It looks like a classroom, yes, but it feels like a place where students come to understand who they are and that is exactly the point.

For more than a decade, visual arts teacher Becky Tucker has helped shape this room into something more than a space where assignments are completed and marked. It has become a place where young people learn to take risks, explore, trust themselves — and be seen.

“I think that students have to feel really comfortable in an art space, because they have to really look inside themselves,” Tucker said.

“They need to know that what they’re trying will be accepted and validated, that we aren’t all going to make the exact same thing, and this is the way it should look … Of course, there’s always like expectations and a rubric that we’re following, but our products will all look diverse, just as we are all diverse people.”

Tucker teaches Art 10, 20 and 30. Students begin with wide-open experimentation in Grade 10, when they try “a bunch of different materials” including dry media, ink, watercolour, linocut printmaking, hand-building with clay and acrylic painting.

By Grade 11, projects become larger and more personal. Students take on themes such as self-portraits or public art and choose which materials they want to use to bring their ideas to life.

By Grade 12, the course becomes something bigger. Students create full art exhibitions under themes they design themselves, then display their work in the school library for the community to see.

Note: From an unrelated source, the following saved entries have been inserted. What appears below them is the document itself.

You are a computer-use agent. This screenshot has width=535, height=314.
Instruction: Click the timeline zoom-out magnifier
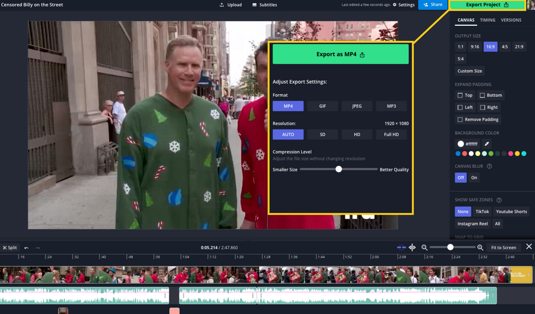coord(424,247)
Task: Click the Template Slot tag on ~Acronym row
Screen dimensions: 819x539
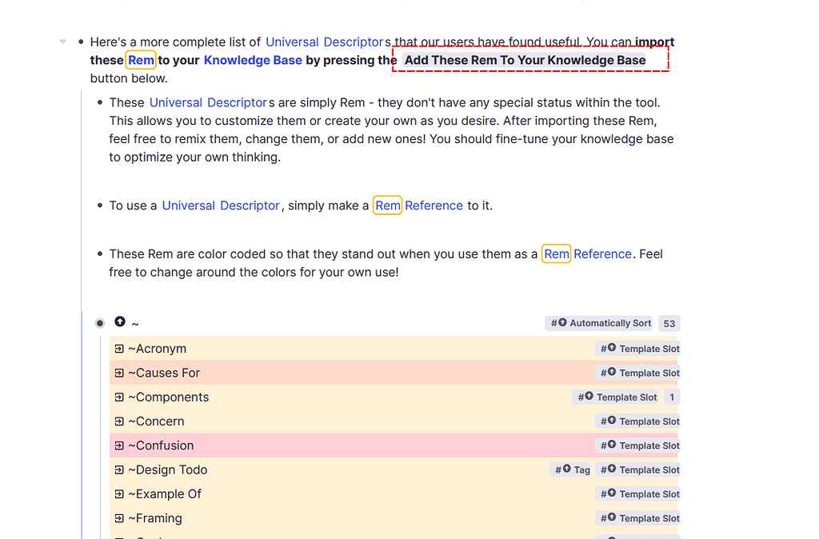Action: click(x=638, y=349)
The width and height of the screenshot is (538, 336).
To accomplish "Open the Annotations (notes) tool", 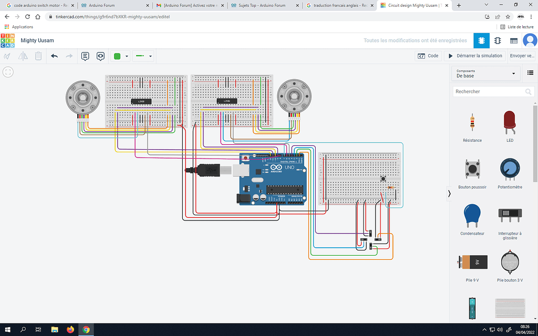I will coord(85,56).
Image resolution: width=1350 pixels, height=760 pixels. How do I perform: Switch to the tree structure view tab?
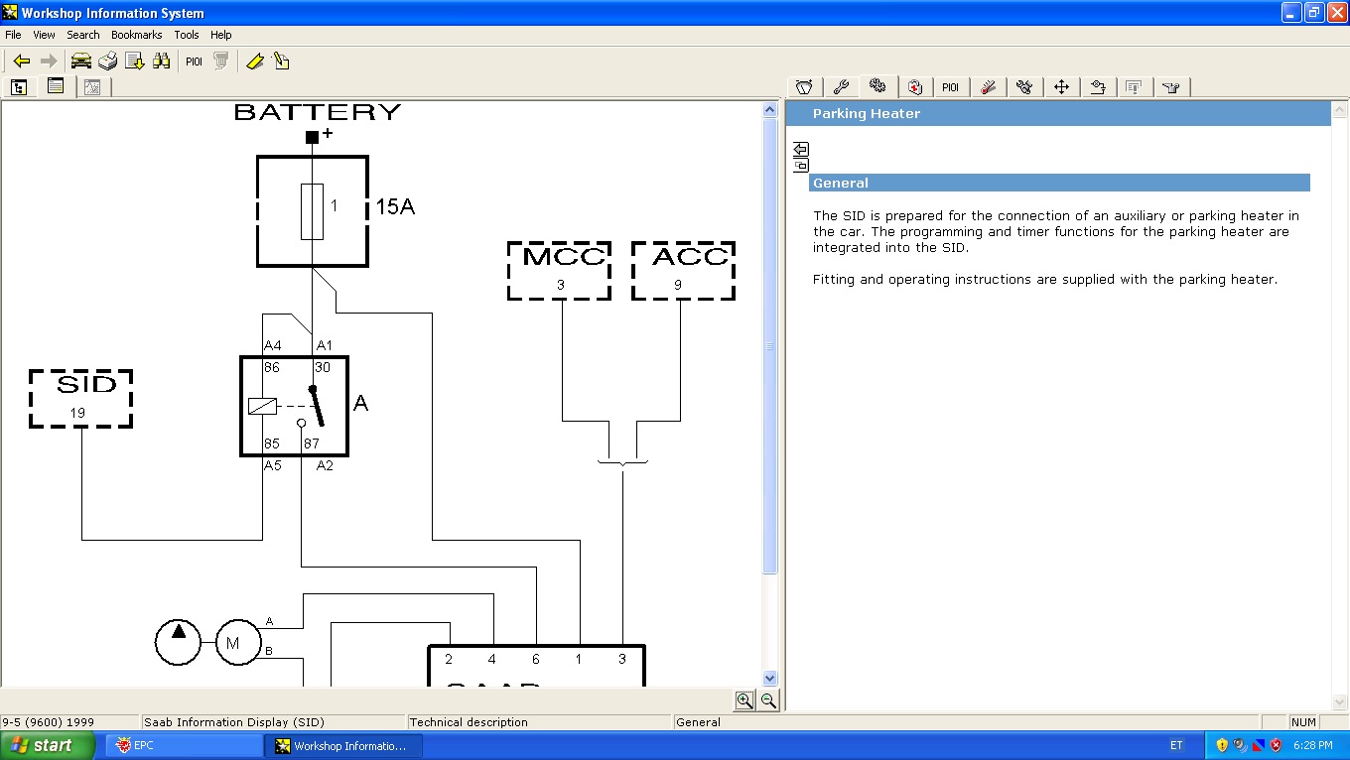click(x=19, y=87)

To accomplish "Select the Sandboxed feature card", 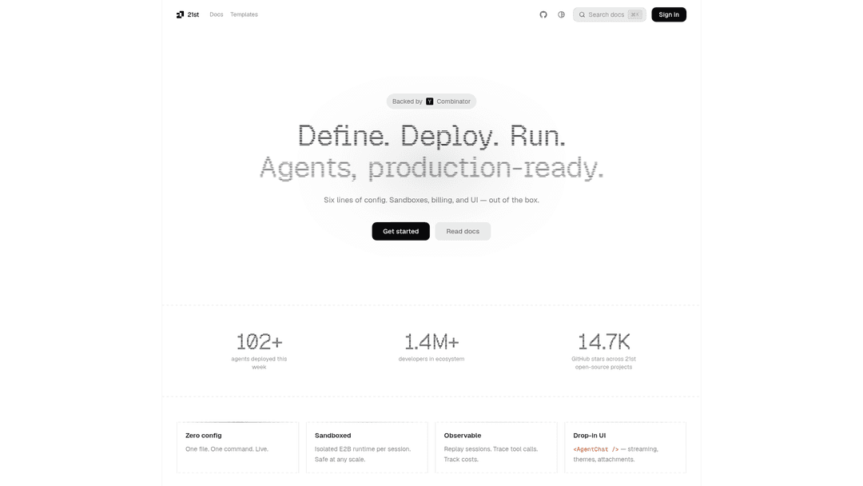I will (367, 448).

“The sky is the limit, they can create whatever they want,” Tucker said.

One of the most distinctive features of the program is the school’s pottery facility. It’s something many high schools do not have. The space has existed since at least the late 1980s, and Tucker herself first discovered a love of pottery here as a student before graduating in 2004.

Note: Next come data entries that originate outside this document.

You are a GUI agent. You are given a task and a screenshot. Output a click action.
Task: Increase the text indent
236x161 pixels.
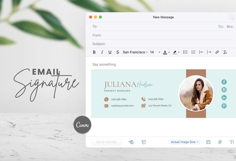coord(209,52)
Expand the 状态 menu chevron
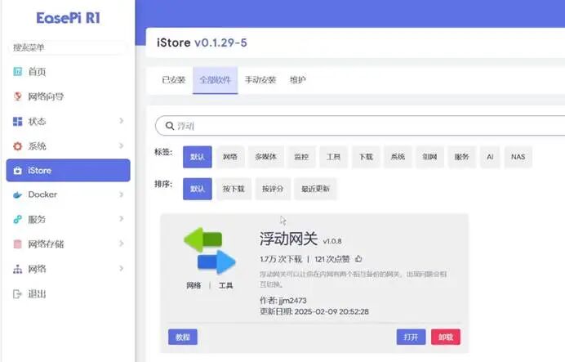565x362 pixels. tap(121, 122)
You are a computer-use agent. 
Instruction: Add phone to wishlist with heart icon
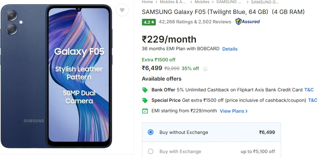click(122, 10)
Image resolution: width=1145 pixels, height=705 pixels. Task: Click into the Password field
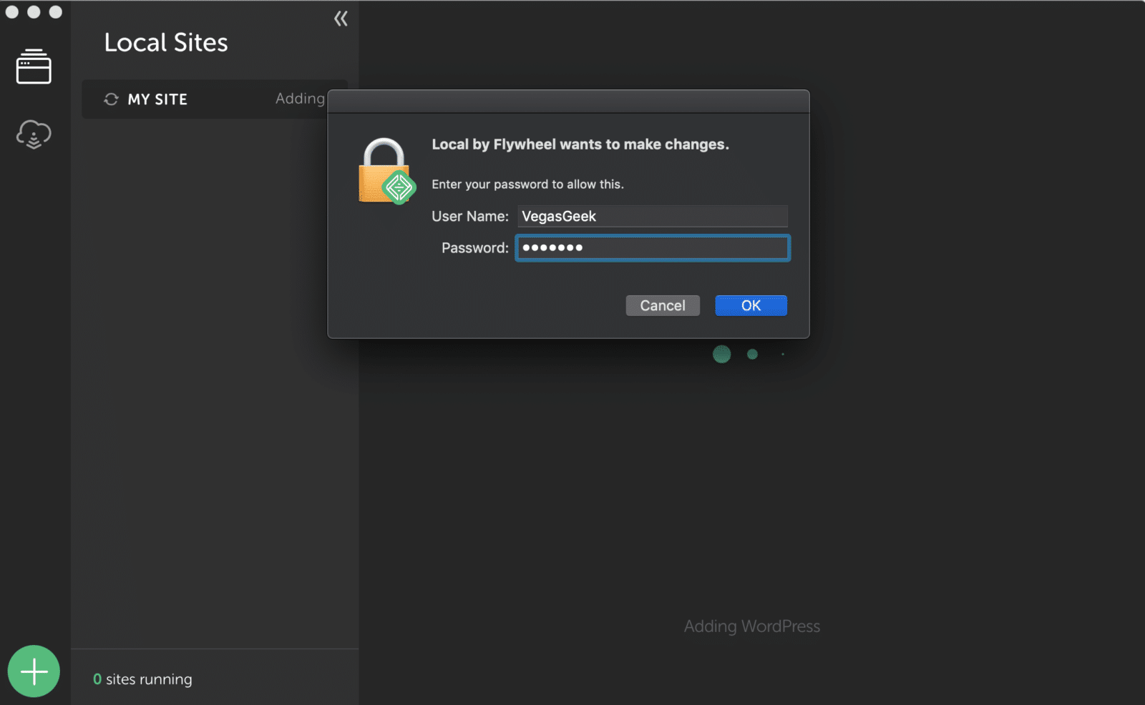pos(652,248)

She lights up when she talks about it.

“I also think our pottery studio, I’m just going to brag about it again, is an amazing facility, and we’re so fortunate to have it,” she said.

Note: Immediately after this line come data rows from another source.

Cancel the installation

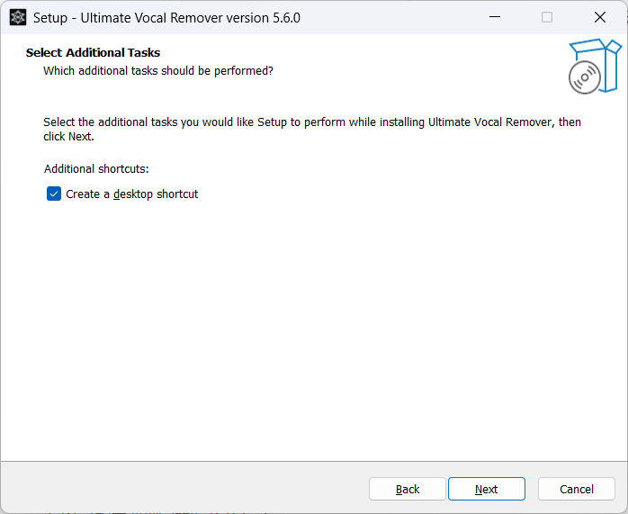pyautogui.click(x=576, y=489)
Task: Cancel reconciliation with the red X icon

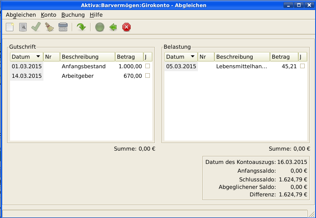Action: pos(126,27)
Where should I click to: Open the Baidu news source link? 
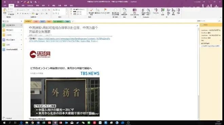tap(70, 40)
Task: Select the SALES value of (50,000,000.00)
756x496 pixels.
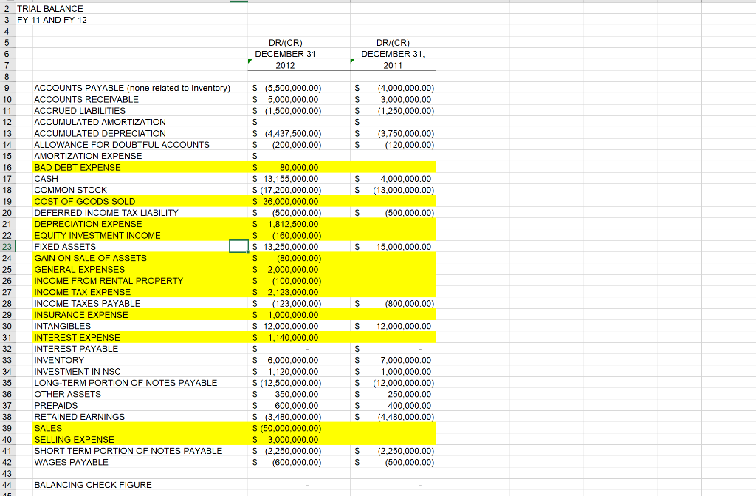Action: [x=285, y=428]
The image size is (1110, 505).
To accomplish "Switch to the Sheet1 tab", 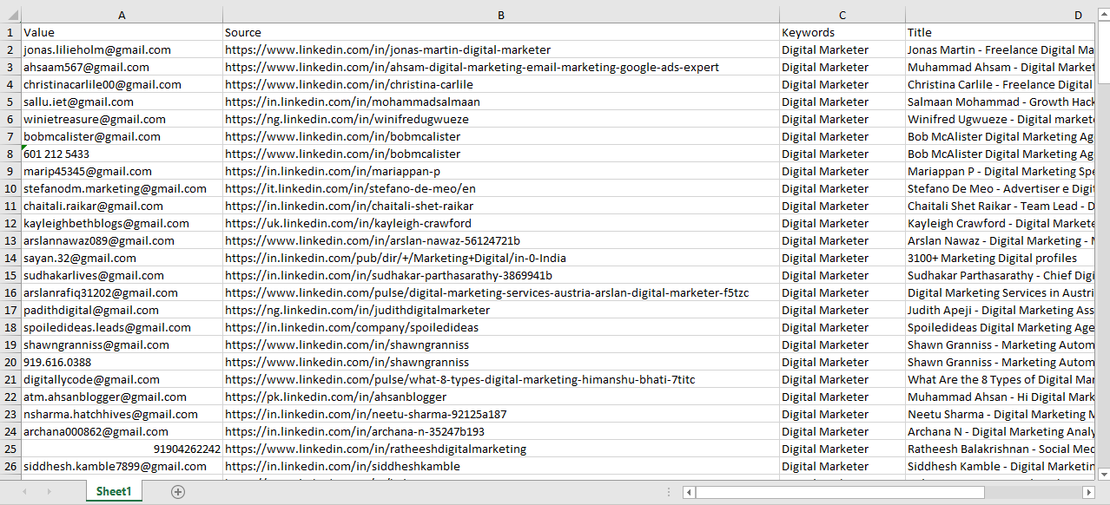I will coord(113,491).
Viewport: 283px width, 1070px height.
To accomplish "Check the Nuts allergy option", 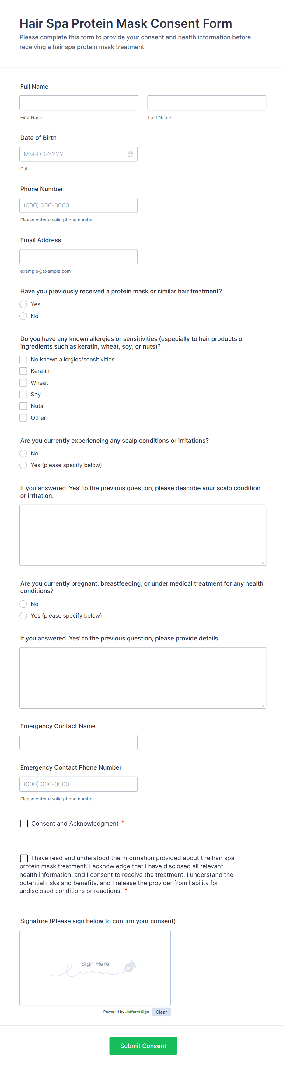I will 23,406.
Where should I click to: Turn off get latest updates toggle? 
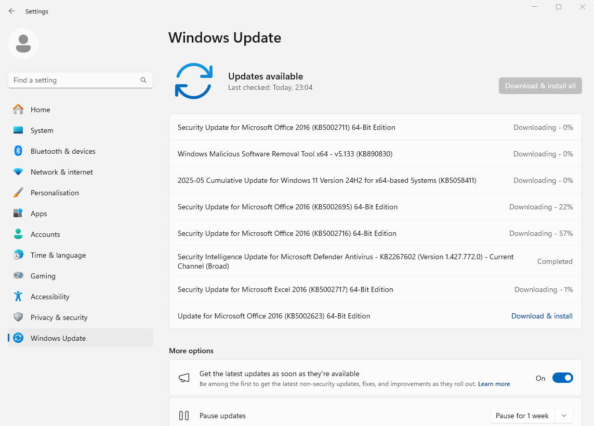562,378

The room includes a large hand-building area with tools such as a slab roller and an extruder, along with pottery wheels and kilns. Students learn quickly that pottery requires patience and skill. Alongside her classroom teaching, Tucker also runs a weekly pottery club for students from Grades 7 to 12, allowing many of them to start young and grow into confident artists as they get older.

For Tucker, though, the real story is not the equipment or even the assignments. The true impact lives in the students themselves.

“My goal is never that I’m going to turn out an amazing artist, but I want students to leave this program feeling empowered, so that whatever life choices they make, those skills help them in the next part of their life,” she said.

She remembers a parent emailing her last year to thank her because their child was finally creating art confidently at home and learning to love who they were. She has also watched quiet students discover new versions of themselves when they create.

“I think that, like the arts, can make or give the opportunities for students to just become other versions of themselves that will help them in the next part of their life.”

The visual arts program is part of a broader wave of momentum in the school’s creative community, alongside drama, music, and cosmetology.

“For me, I think it’s about all students seeing themselves in one of the art streams, maybe all of them,” she said.

“Seeing that they can also enter one of those classes, even if they think like, oh, I don’t fit in there, or that’s not for me.”

Inside the art room, past work remains on the walls as a living record of the students who have passed through. Soon, more art will join it as another group of students builds, paints, sculpts and discovers what they are capable of.

Because here, art is not just something students make. It is something they grow through.